/---

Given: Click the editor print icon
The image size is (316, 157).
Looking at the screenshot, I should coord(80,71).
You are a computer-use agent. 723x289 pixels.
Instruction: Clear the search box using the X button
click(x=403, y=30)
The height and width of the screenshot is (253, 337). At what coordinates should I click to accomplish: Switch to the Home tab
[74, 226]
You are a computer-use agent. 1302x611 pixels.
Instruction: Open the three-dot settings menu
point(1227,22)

\---
/---

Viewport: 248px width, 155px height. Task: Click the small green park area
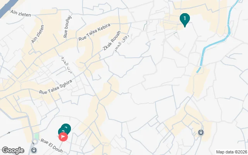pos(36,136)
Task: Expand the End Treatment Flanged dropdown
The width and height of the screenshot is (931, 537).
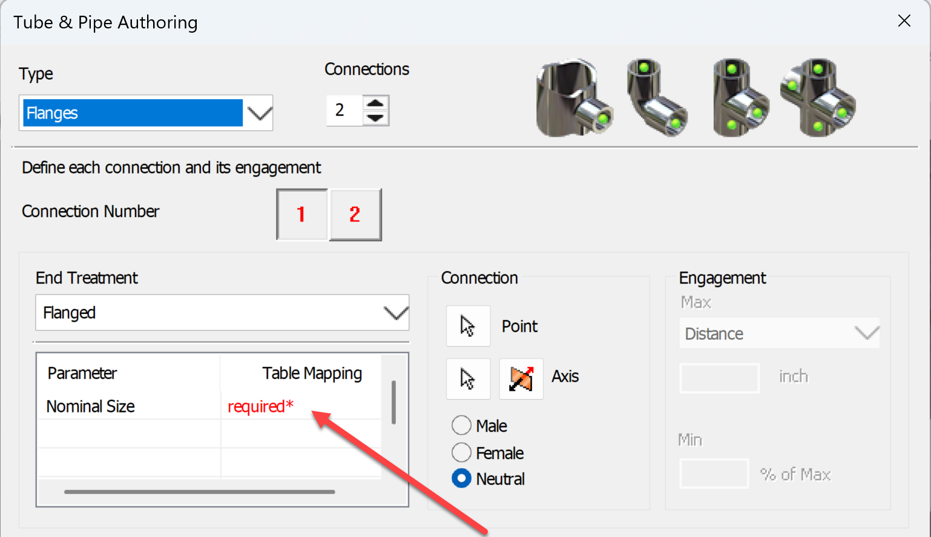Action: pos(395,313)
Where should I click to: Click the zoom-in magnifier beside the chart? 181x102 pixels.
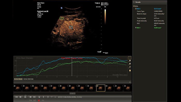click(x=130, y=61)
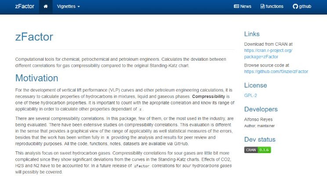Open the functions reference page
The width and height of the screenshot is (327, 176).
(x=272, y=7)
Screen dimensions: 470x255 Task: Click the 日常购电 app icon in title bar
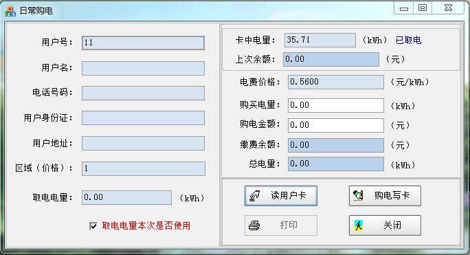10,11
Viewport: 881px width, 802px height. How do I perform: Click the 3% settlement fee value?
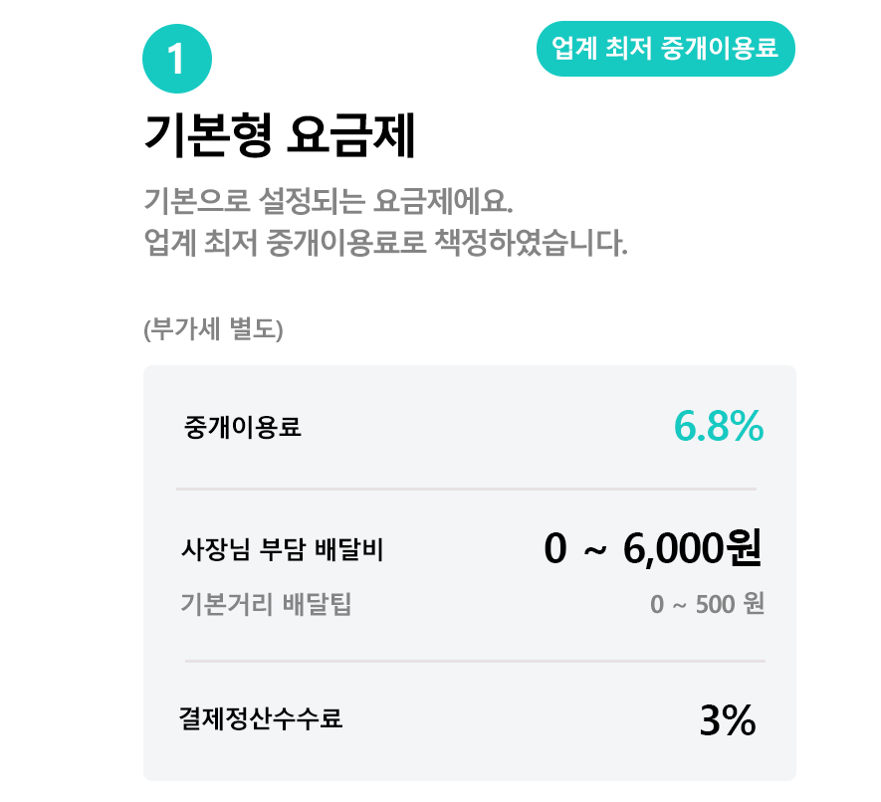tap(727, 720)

\---
/---

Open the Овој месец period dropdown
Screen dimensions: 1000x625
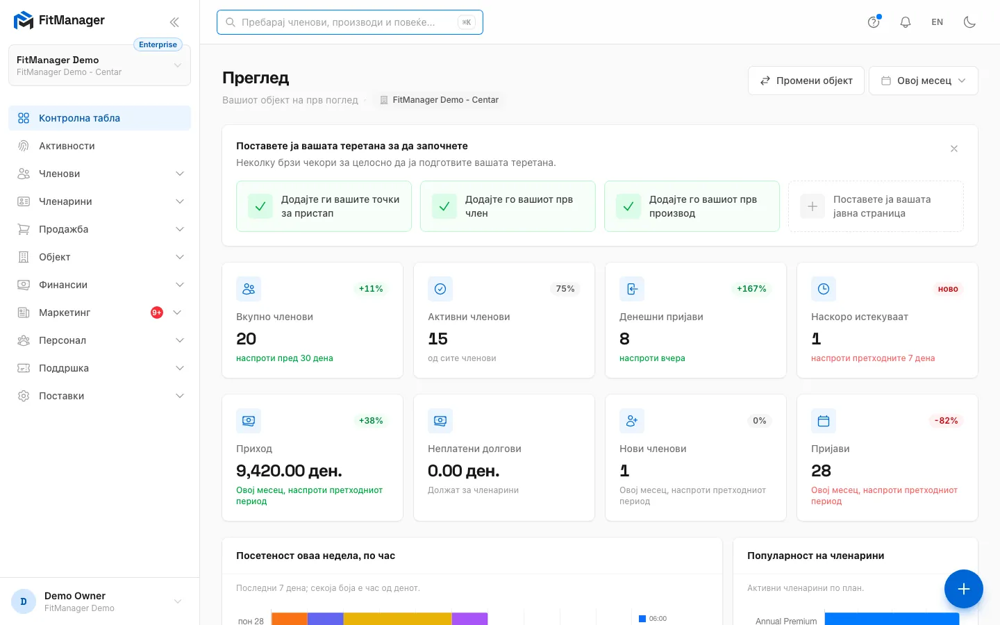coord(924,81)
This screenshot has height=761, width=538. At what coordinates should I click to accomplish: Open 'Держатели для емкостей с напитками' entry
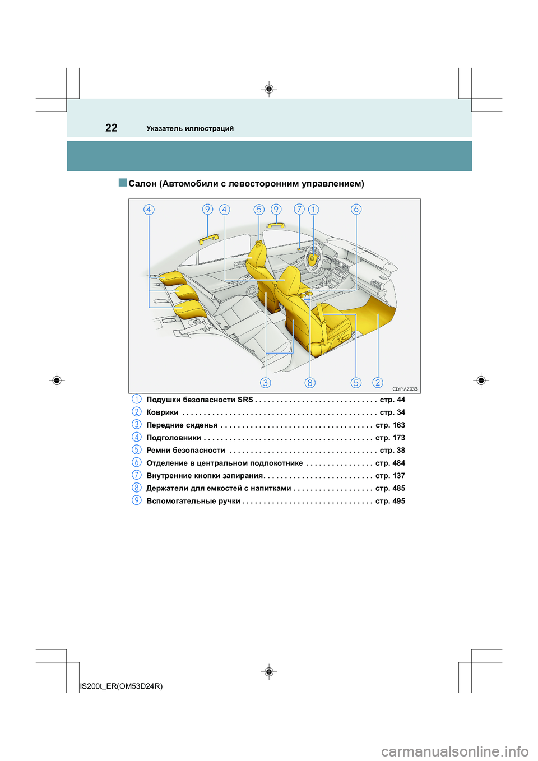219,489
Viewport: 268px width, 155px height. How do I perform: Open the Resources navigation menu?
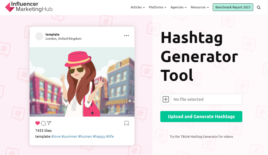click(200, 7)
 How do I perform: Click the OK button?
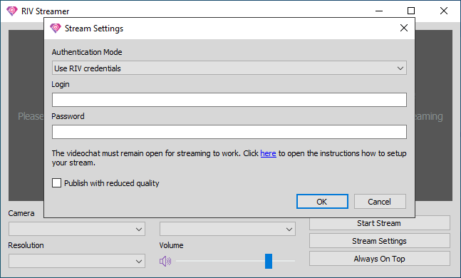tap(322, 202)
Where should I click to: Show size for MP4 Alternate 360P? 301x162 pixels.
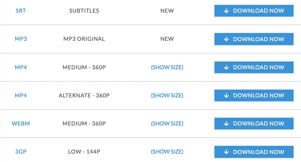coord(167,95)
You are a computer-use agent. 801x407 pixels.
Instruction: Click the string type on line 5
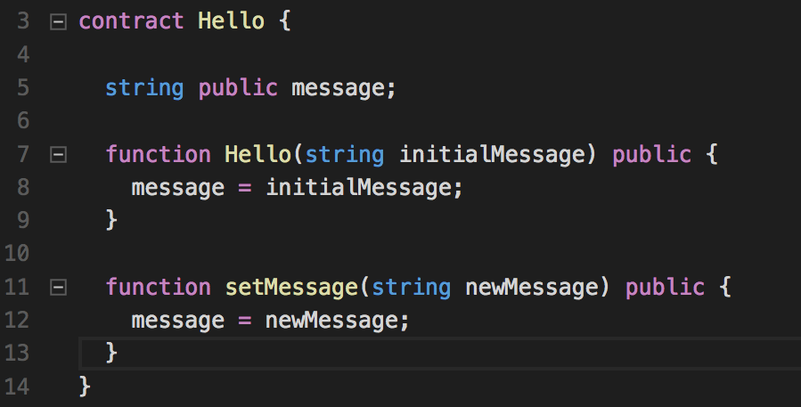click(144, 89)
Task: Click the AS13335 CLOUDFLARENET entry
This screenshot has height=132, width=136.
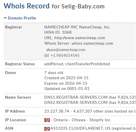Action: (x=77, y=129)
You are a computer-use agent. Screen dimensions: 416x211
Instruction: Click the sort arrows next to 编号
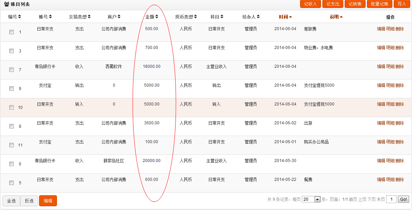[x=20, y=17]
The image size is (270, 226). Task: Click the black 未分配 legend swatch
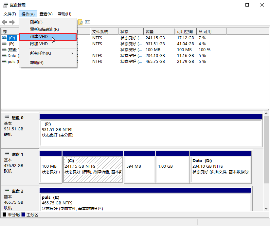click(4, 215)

\---

-- Assigned task --
Provide the number of lines above in which the word "computer" appears, with no further words.

-- Response --
4